Sport soll Lebensstil werden. Das Sportland NÖ sagt den Bewegungsmuffeln den Kampf an. Sport soll fixer Bestandteil im Alltag der Niederösterreicherinnen und Niederösterreicher werden.

Von Bernhard Schiesser. Erstellt am 22. Juni 2021 (11:13)

2017 setzte sich das Sportland Niederösterreich mit seiner „Sportstrategie 2020“ ehrgeizige Ziele. Niederösterreicherinnen und Niederösterreicher sollten bis 2020 um 20 Prozent mehr Bewegung und Sport treiben. Auch im Nachwuchsleistungssport setzte man damals Akzente, deren Früchte jetzt geerntet werden.

Mit der Sportstrategie 2025 setzt Sportlandesrat Jochen Danninger mit seinem Team dort auf, wo vor vier Jahren begonnen wurde. „Mit einem aktiven Lebensstil kann gesundheitlichen, sozialen, aber auch gesellschaftlichen Problemen entgegengewirkt werden“, ist Danninger sicher.

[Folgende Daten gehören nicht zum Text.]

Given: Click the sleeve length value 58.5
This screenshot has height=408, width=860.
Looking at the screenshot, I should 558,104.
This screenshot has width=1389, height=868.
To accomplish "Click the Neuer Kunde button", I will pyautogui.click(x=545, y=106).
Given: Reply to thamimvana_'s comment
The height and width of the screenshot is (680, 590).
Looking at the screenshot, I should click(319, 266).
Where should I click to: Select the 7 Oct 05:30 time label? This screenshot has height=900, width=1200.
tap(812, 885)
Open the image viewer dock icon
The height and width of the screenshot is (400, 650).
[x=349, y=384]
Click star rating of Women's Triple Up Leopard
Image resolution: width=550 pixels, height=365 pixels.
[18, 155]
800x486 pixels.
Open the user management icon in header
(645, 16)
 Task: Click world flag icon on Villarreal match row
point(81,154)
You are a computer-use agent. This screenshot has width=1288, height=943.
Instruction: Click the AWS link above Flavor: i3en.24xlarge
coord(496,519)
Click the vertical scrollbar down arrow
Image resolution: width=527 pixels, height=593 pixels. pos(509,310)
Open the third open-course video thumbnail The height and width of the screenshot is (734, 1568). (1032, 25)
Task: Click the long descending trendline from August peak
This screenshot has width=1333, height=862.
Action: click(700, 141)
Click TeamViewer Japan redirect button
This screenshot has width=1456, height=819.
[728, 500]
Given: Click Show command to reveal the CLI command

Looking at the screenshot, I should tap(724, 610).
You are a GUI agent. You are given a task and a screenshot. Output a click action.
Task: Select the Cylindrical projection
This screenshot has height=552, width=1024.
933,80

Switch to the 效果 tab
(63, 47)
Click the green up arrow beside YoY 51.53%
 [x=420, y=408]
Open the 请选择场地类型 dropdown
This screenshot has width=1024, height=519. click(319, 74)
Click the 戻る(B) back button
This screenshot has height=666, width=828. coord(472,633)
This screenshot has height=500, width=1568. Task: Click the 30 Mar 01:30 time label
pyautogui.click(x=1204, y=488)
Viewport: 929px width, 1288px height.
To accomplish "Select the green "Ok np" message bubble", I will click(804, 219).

Die Marschrichtung ist auch für Landeshauptfrau Johanna Mikl-Leitner klar: „Es geht darum, einen aktiven Lebensstil im Bewusstsein zu verankern.“

Im Hauptfokus der Sportstrategie 2025 stehen Kinder und Jugendliche. Konkret sollen niederschwellige Rahmenbedingungen für den Zugang zum Sport geschaffen und Kindern schon früh Angebot und Zugang zu vielen unterschiedlichen Sportarten geboten werden. „Daher verstärken wir unser Investment in multifunktionelle und Trendsportanlagen, dessen durchschnittliche jährliche Errichtungen wir bis 2025 verdoppeln wollen“, so Danninger.

Sorgenkind bleibt nach wie vor der Mädchen-Sport, wie Mikl-Leitner weiß: „Wir haben hier aktuell eine große Drop-Out-Quote aus dem Sport. Diesem Trend wollen wir entschieden entgegen wirken.“ Mit Schwerpunktinitiativen wird aktuell jährlich 3.000 Mädchen der Sport schmackhaft gemacht. Diese Zahl soll auf 10.000 gesteigert werden. Gelingen soll das auch mit Idolen. Leichtathletik-Olympiahoffnung Ivona Dadic soll den Mädchen als Vorbild auf dem Weg zu einem sportlicheren Leben dienen.